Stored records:
★ ★ ★ ★

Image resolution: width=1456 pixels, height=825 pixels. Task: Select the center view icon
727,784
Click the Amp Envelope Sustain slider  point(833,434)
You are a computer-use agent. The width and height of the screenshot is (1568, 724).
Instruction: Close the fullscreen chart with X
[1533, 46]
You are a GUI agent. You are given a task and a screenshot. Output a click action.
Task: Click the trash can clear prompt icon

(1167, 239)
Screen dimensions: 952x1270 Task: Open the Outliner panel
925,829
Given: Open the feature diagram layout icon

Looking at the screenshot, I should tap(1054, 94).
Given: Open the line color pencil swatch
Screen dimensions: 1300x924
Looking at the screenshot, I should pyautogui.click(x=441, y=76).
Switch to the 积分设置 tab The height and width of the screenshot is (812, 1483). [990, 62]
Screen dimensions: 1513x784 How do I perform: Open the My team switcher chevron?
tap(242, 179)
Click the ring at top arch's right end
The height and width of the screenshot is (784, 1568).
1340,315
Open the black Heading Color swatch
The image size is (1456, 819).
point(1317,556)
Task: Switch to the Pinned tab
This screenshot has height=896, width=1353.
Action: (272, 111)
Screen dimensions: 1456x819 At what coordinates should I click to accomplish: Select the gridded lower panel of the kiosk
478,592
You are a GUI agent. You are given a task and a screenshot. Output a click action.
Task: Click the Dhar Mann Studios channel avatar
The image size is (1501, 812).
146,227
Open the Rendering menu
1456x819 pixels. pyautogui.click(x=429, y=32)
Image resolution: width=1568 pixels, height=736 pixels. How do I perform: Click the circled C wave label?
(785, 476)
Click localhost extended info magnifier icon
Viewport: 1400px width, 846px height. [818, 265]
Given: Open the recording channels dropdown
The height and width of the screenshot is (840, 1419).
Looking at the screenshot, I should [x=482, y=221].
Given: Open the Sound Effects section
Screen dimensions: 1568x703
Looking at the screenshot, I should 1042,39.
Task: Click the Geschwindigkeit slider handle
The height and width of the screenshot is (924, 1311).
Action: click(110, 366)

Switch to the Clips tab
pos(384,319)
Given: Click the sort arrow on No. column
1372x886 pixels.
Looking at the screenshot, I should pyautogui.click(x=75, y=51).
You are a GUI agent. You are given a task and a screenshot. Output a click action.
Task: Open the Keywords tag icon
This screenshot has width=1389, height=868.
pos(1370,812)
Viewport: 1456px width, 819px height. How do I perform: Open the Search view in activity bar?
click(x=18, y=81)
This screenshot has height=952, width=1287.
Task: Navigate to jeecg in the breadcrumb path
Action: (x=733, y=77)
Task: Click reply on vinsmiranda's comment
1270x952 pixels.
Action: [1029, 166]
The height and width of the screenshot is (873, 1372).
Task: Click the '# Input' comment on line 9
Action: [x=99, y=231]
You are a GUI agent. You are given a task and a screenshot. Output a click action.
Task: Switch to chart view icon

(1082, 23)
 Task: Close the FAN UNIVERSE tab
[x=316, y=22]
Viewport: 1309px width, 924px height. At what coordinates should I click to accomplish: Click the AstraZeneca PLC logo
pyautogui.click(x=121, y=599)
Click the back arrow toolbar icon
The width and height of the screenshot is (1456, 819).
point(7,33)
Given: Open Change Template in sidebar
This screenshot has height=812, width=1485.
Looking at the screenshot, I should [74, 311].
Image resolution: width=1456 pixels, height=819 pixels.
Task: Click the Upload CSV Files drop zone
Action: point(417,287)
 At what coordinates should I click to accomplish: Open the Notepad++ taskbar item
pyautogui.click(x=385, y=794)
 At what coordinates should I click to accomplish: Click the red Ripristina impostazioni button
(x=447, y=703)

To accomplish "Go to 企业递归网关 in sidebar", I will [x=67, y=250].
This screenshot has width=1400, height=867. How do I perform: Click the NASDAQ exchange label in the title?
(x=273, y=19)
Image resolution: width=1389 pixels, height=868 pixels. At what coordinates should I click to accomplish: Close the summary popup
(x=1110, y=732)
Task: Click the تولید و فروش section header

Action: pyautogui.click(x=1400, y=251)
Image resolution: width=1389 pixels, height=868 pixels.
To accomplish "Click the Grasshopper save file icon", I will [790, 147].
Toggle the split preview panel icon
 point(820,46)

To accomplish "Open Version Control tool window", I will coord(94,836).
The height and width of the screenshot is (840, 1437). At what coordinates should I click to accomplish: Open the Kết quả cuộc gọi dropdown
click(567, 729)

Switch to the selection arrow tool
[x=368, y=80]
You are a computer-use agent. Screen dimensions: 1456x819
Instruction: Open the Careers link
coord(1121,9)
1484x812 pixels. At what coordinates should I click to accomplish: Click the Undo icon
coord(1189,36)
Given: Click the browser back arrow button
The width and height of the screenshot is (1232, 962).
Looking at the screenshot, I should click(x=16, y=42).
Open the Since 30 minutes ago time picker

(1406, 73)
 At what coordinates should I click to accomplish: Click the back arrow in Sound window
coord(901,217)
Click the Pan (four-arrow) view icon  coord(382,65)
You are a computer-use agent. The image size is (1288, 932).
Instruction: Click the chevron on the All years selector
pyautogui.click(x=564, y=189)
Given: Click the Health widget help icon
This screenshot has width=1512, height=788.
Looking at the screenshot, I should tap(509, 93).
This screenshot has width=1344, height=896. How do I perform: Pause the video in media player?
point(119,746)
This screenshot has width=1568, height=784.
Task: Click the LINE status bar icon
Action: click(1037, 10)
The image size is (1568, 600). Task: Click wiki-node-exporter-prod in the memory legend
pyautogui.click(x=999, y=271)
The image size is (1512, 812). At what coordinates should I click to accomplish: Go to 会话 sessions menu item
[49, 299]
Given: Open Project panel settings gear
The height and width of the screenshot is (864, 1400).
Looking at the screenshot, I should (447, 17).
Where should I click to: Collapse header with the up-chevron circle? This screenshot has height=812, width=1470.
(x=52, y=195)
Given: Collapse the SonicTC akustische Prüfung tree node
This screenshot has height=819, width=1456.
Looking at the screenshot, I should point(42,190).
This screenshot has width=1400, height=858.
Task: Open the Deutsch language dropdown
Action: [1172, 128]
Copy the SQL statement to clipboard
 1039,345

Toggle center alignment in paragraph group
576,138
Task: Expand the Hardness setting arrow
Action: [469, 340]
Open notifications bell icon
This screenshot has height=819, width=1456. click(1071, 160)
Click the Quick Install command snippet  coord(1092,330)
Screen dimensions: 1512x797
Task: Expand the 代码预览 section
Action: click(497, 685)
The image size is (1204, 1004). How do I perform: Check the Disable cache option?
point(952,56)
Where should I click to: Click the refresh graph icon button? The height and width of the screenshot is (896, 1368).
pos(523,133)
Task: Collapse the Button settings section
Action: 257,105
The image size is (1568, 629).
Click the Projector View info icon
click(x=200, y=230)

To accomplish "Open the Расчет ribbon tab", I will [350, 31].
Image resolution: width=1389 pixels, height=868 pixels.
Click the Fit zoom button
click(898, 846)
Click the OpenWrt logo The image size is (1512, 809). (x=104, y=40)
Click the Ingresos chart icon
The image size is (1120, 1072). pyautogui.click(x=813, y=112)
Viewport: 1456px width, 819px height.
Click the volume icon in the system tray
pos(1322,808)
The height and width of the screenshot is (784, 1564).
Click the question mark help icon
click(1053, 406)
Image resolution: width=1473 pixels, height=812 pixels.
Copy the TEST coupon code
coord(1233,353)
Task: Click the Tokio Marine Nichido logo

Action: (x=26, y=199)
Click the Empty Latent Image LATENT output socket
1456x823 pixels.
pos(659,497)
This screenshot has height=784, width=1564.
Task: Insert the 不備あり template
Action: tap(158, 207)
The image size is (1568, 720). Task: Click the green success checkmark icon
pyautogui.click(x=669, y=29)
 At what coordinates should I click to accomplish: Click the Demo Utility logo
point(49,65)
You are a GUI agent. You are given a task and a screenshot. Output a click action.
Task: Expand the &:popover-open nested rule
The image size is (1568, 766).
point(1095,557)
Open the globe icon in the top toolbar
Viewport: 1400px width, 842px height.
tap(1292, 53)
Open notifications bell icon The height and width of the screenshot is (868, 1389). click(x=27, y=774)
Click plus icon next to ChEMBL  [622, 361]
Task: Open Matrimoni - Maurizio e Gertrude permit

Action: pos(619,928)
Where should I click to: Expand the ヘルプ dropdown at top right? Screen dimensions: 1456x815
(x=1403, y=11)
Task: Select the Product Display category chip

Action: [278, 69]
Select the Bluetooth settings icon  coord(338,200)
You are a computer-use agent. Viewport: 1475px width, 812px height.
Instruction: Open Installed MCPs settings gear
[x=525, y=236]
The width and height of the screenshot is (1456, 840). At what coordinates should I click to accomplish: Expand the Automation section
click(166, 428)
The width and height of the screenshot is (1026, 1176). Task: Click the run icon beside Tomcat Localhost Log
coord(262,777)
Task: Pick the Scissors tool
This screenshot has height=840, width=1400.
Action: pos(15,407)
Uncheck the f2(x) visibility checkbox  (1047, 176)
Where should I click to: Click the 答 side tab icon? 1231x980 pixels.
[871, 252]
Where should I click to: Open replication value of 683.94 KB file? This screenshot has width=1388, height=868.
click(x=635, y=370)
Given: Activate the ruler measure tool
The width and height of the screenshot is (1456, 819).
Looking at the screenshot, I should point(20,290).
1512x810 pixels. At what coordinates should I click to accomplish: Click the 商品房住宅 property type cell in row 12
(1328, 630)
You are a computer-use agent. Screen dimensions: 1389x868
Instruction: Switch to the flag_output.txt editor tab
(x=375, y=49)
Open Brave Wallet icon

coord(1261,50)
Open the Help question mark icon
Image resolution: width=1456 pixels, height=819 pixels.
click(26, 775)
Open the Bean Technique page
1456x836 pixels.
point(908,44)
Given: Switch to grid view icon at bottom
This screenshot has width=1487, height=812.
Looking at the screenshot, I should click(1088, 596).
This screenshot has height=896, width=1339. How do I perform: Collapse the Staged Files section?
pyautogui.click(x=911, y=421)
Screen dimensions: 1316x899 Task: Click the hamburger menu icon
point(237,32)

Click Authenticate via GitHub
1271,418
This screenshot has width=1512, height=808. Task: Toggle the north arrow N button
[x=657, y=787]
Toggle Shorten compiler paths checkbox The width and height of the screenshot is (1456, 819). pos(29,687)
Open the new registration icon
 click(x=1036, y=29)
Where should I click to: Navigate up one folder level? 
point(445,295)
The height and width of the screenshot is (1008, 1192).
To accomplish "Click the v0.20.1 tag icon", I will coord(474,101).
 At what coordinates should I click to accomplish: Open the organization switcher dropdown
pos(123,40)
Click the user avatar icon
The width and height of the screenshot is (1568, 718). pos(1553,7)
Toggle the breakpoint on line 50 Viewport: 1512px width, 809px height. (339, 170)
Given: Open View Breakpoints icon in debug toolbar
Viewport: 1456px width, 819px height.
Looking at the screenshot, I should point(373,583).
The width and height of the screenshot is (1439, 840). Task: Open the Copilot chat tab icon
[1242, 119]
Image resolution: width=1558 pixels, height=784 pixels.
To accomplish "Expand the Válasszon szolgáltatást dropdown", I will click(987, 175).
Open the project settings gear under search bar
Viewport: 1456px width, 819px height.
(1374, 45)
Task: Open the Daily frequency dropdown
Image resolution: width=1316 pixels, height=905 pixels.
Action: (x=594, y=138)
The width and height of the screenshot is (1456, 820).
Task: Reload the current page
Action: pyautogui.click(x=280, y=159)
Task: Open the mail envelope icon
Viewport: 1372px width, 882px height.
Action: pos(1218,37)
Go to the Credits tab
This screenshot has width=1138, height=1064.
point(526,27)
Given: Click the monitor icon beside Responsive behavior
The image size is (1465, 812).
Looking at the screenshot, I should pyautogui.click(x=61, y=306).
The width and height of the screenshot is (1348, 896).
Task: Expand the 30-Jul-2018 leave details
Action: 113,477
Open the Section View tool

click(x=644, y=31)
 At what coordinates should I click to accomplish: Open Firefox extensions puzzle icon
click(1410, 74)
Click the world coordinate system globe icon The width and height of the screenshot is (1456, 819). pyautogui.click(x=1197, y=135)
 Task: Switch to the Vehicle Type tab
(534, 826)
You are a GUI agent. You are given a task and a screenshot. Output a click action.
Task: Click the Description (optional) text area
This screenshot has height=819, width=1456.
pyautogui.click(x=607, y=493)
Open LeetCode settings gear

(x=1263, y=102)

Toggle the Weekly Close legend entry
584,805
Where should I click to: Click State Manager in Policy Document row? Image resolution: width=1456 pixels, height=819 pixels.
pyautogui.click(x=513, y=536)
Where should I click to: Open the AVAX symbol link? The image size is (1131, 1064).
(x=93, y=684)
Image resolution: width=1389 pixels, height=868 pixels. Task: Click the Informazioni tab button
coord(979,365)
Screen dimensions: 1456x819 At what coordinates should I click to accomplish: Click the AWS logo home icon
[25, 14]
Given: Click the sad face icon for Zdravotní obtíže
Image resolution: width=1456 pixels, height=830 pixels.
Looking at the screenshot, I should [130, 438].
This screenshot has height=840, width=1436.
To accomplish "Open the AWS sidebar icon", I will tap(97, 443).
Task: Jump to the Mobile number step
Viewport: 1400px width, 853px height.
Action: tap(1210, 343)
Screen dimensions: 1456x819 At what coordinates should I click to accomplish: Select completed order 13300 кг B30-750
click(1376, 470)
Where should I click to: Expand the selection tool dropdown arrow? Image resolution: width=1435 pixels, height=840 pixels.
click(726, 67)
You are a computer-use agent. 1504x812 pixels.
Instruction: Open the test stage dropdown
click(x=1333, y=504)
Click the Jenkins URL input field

★ ★ ★ ★

### Exercise requirements
When you reach the line with "of the kiosk" in the records above, start writing out lines exactly, and stop once the line with "Task: Click the Dhar" has been written; include nothing else.

### Written solution
Screen dimensions: 1456x819 At what coordinates should I click to accomplish: Select the gridded lower panel of the kiosk
478,592
You are a GUI agent. You are given a task and a screenshot. Output a click action.
Task: Click the Dhar Mann Studios channel avatar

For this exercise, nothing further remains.